##### Trecho selecionado #####

Em todos esses processos, há a necessidade de se preparar uma matriz que pode ser uma imagem em negativo e do tamanho final de impressão; objetos variados (como na confecção de fotogramas); ou placas de metal preparadas também com substâncias sensíveis à luz (como nas fotogravuras). A maioria desses processos é feita com luz negra (montada numa caixa com vidro e tecido escuro para evitar vazamento de luz), onde a matriz fica em contato direto com o papel fotossensível, sendo assim impressa a imagem. O cianótipo pode e deve ser feito sob a luz do sol.

 

Cada um deles tem resultados bem específicos: a goma bicromatada possibilita a impressão de diferentes cores, uma alternativa às imagens monocromáticas. O Van Dyke Brown, o papel salgado e o albúmen (a partir da clara do ovo) resultam em cópias de um nostálgico tom café (mais vibrante e brilhante neste último, e o que mais gosto de fazer; apesar da dificuldade em se produzir cópias sem falhas ou manchas). O cianótipo produz um azul vivo muito bonito e peculiar. A botânica e fotógrafa inglesa do século XIX, Anna Atkins, usou esse método para fazer lindas impressões diretas de folhas e flores. Na solar plate e na fotogravura tradicional, o nome já diz tudo: foto + gravura. A junção desses dois meios de impressão, diversos, porém com aproximações essenciais, torna tudo uma diversão à parte.

##### Material fornecido #####

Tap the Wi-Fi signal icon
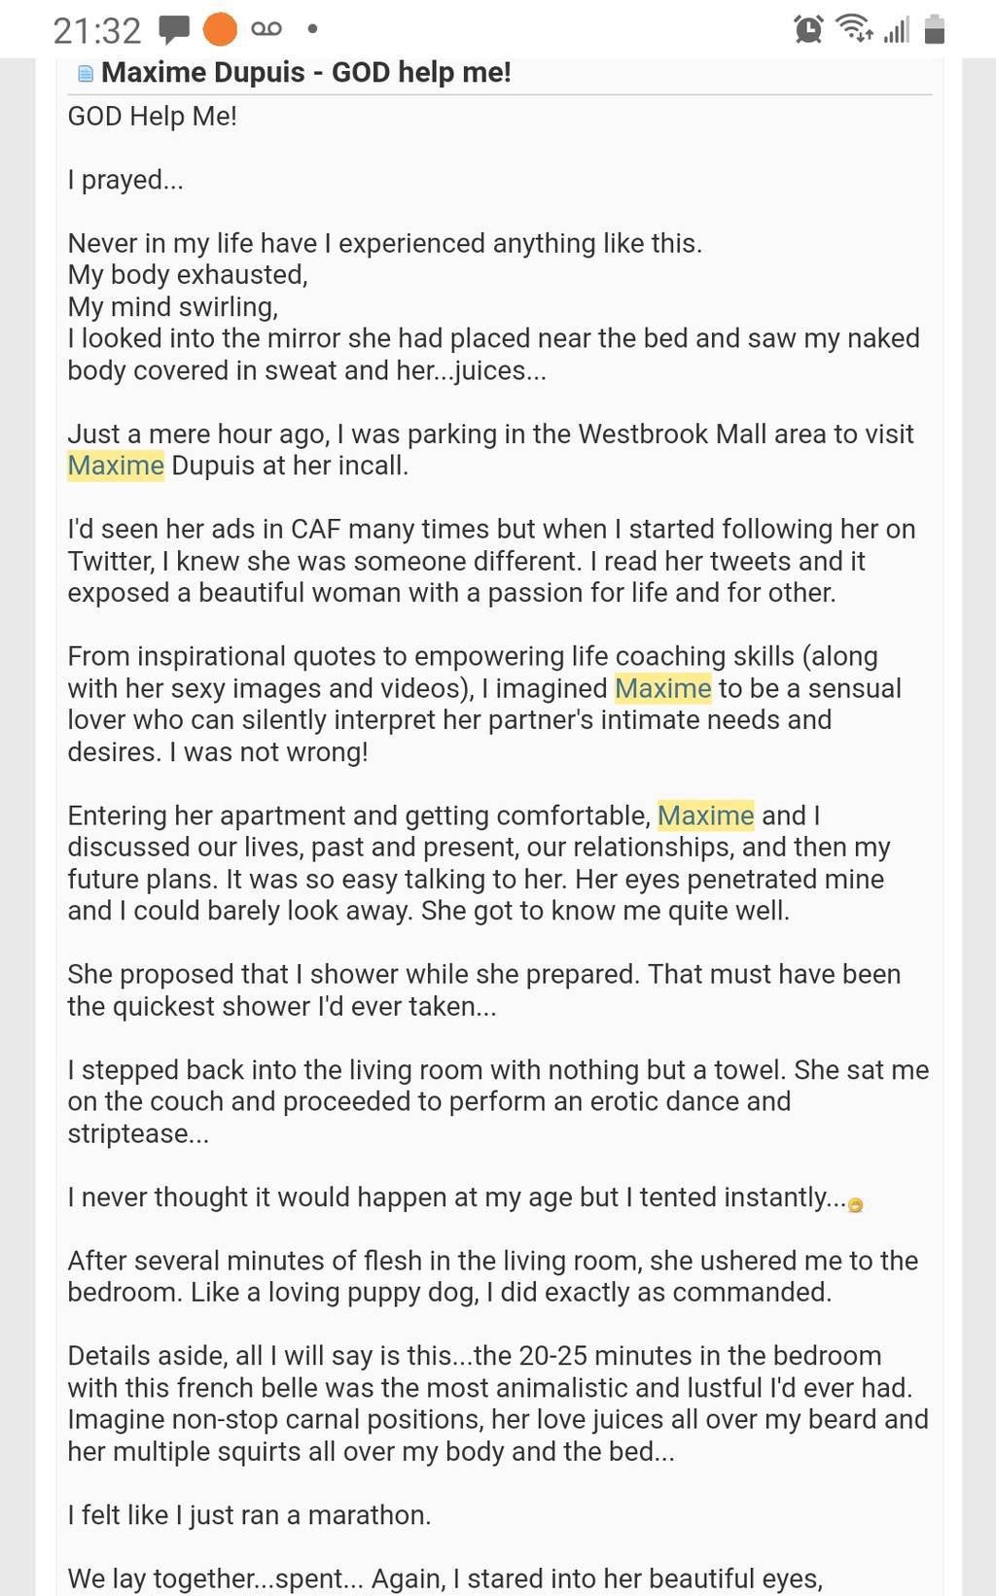The height and width of the screenshot is (1596, 996). (855, 29)
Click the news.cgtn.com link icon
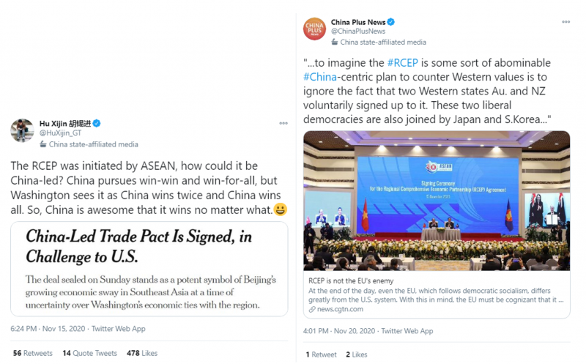586x364 pixels. click(312, 310)
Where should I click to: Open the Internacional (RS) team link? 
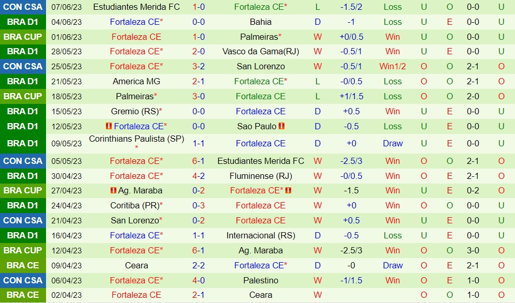pyautogui.click(x=261, y=235)
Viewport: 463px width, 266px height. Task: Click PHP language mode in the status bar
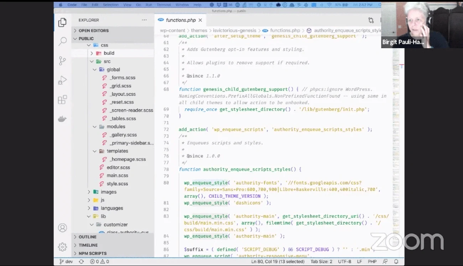pos(372,261)
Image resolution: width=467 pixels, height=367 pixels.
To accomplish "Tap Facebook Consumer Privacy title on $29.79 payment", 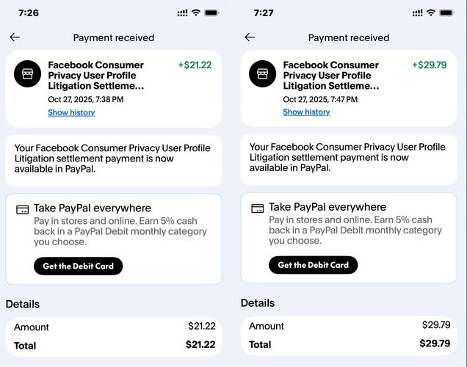I will click(x=330, y=76).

#####

▶ _Problema proposto_
Copie, do trecho sobre processos de impressão fotográfica, a passagem que vai de "Cada um deles" até "diversão à parte.". As entradas vêm de uma fonte distinta da do trecho.

▶ _Resposta completa_
Cada um deles tem resultados bem específicos: a goma bicromatada possibilita a impressão de diferentes cores, uma alternativa às imagens monocromáticas. O Van Dyke Brown, o papel salgado e o albúmen (a partir da clara do ovo) resultam em cópias de um nostálgico tom café (mais vibrante e brilhante neste último, e o que mais gosto de fazer; apesar da dificuldade em se produzir cópias sem falhas ou manchas). O cianótipo produz um azul vivo muito bonito e peculiar. A botânica e fotógrafa inglesa do século XIX, Anna Atkins, usou esse método para fazer lindas impressões diretas de folhas e flores. Na solar plate e na fotogravura tradicional, o nome já diz tudo: foto + gravura. A junção desses dois meios de impressão, diversos, porém com aproximações essenciais, torna tudo uma diversão à parte.